Dot Foods Data Breach Affects 6,374 People, Exposing Social Security Numbers

On Dec. 3, 2025, Dot Foods, Inc. and its affiliated trucking and logistics company, Dot Transportation, discovered suspicious activity involving a small number of employee email accounts. The companies acted quickly to secure the affected accounts and launched an extensive investigation with the help of cybersecurity and computer forensics specialists.

According to a disclosure to the state of Massachusetts, The investigation determined that between Dec. 3 and Dec. 4, 2025, an unauthorized actor viewed certain email messages within these accounts. While it could not be confirmed whether attachments to the viewed emails were also accessed, this "possibility could not be ruled out".

On Dec. 15, 2025, Dot Foods identified that an attachment to one of the accessed emails contained sensitive information relating to its employees. The information potentially exposed includes names and Social Security numbers.

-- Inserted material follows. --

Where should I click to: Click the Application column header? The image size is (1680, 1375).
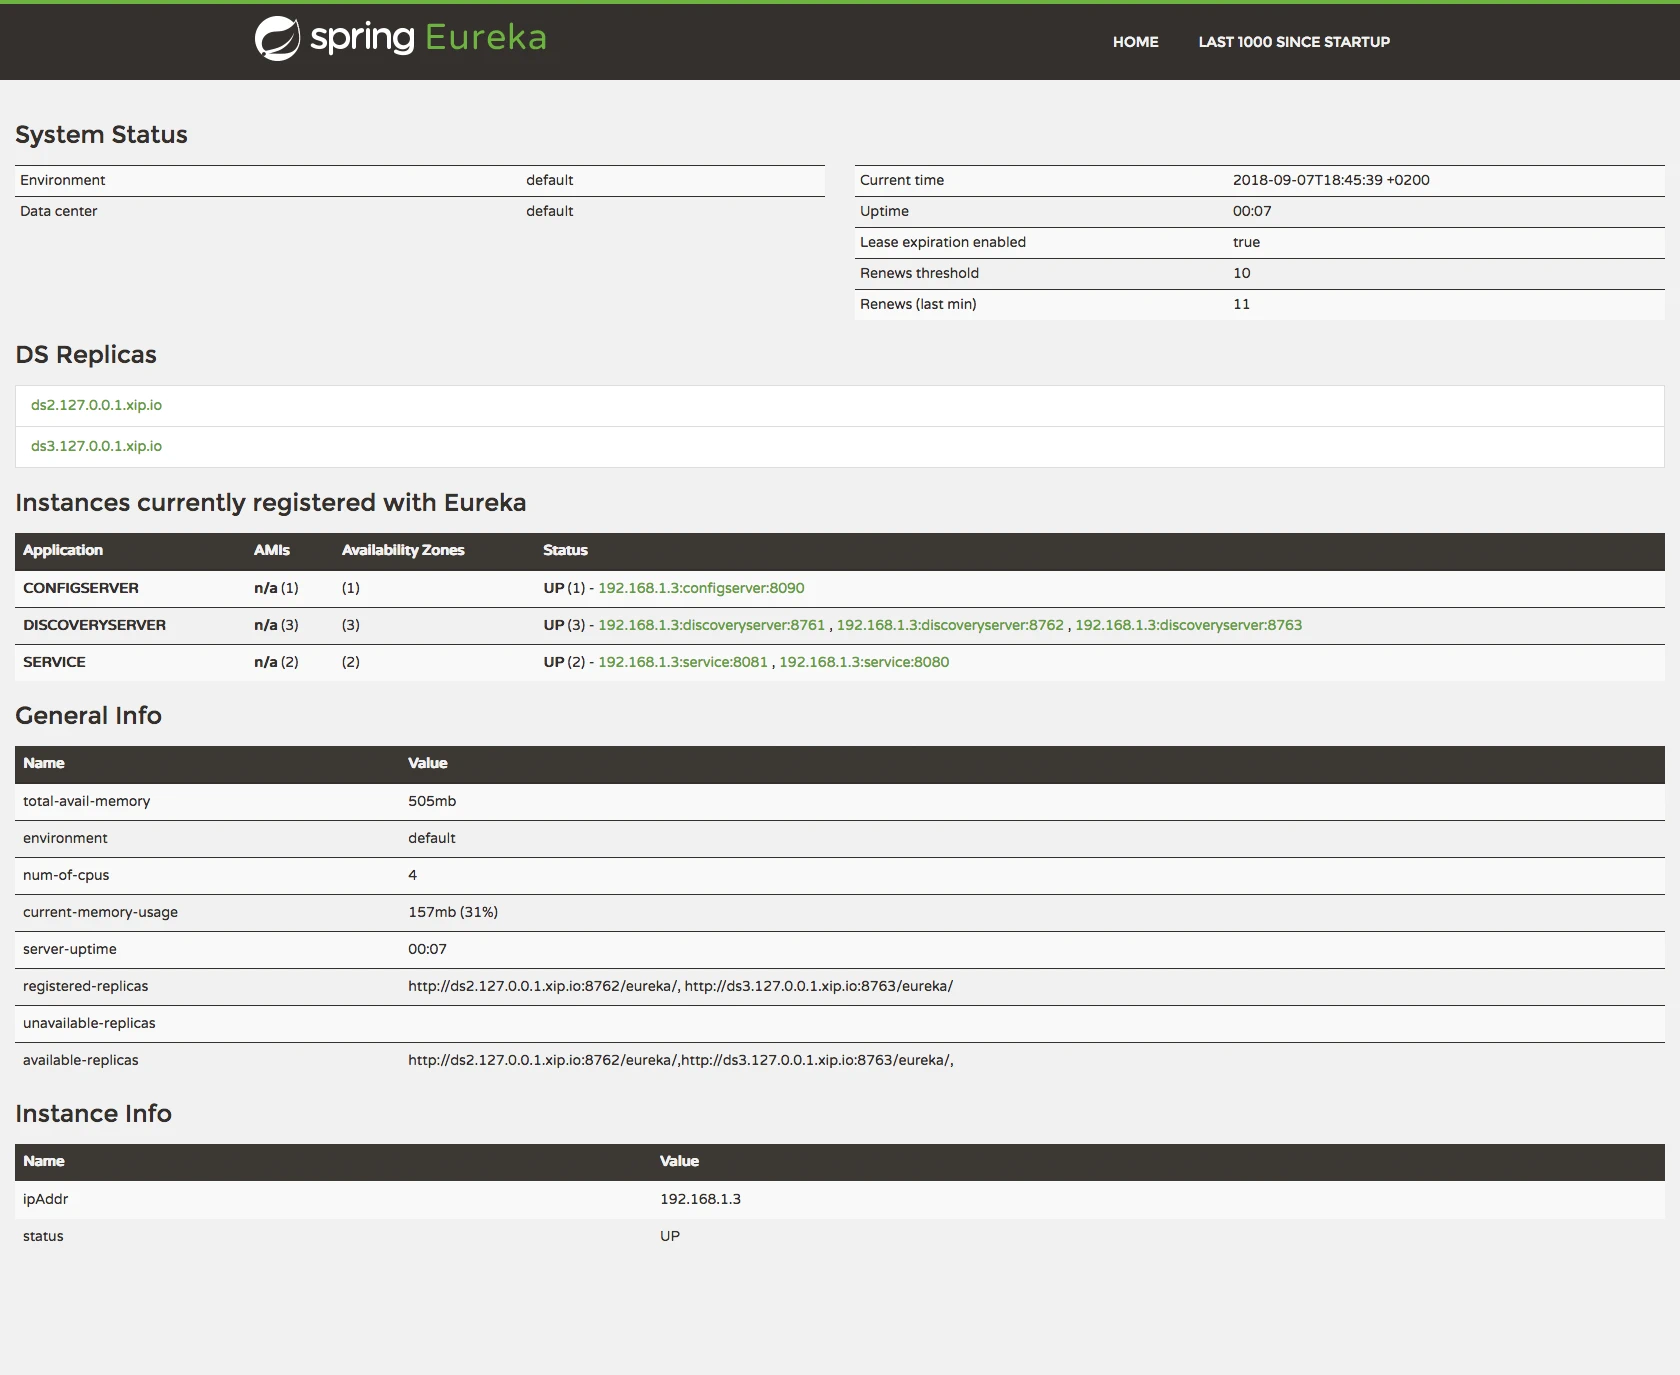[63, 550]
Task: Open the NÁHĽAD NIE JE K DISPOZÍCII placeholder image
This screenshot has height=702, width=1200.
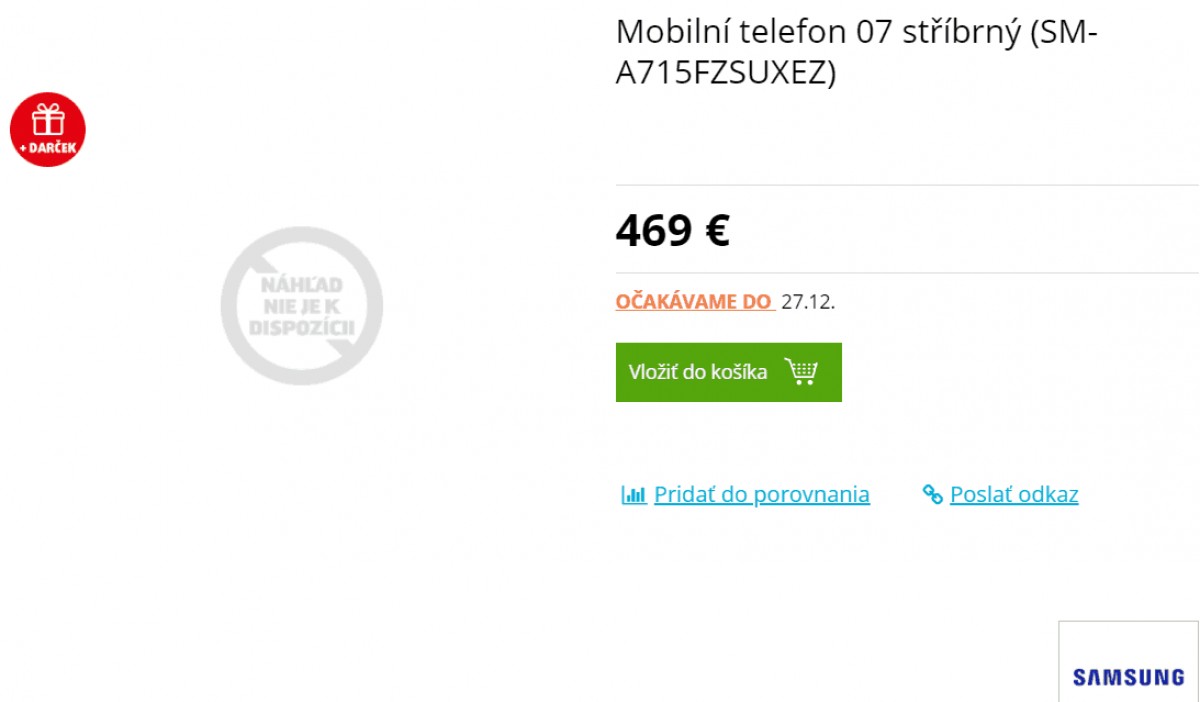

According to the Maine Attorney General disclosure, 6,374 people in the United States are affected by this incident. Of these, one person in Maine and six in Massachusetts were confirmed as impacted. Written notification to affected individuals began on Jan. 7, 2026.

Dot Foods & Dot Transportation's response

Dot Foods and Dot Transportation responded promptly by securing the affected email accounts and engaging cybersecurity experts to investigate the incident. The companies notified all employees by email on Dec. 17, 2025, and reported the breach to the Federal Bureau of Investigation.

To support those affected, Dot Foods is offering two years of complimentary credit monitoring and identity restoration services through Norton LifeLock. Impacted individuals have been provided with detailed instructions for enrolling in these services, which include identity alerts, dark web monitoring, stolen funds reimbursement, and credit monitoring. The companies have also enhanced technical safeguards, reviewed internal policies and procedures, and are providing additional employee training to reduce the likelihood of a similar event in the future.

Affected individuals are encouraged to:

• Enroll in the provided credit monitoring service by March 28, 2026
• Remain vigilant by reviewing account statements and credit reports for unusual activity
• Consider placing a fraud alert or credit freeze with the major credit bureaus
• Report any suspected identity theft or fraud to their financial institutions, law enforcement, or the Federal Trade Commission

Further guidance and resources are detailed in the written notice sent to affected individuals.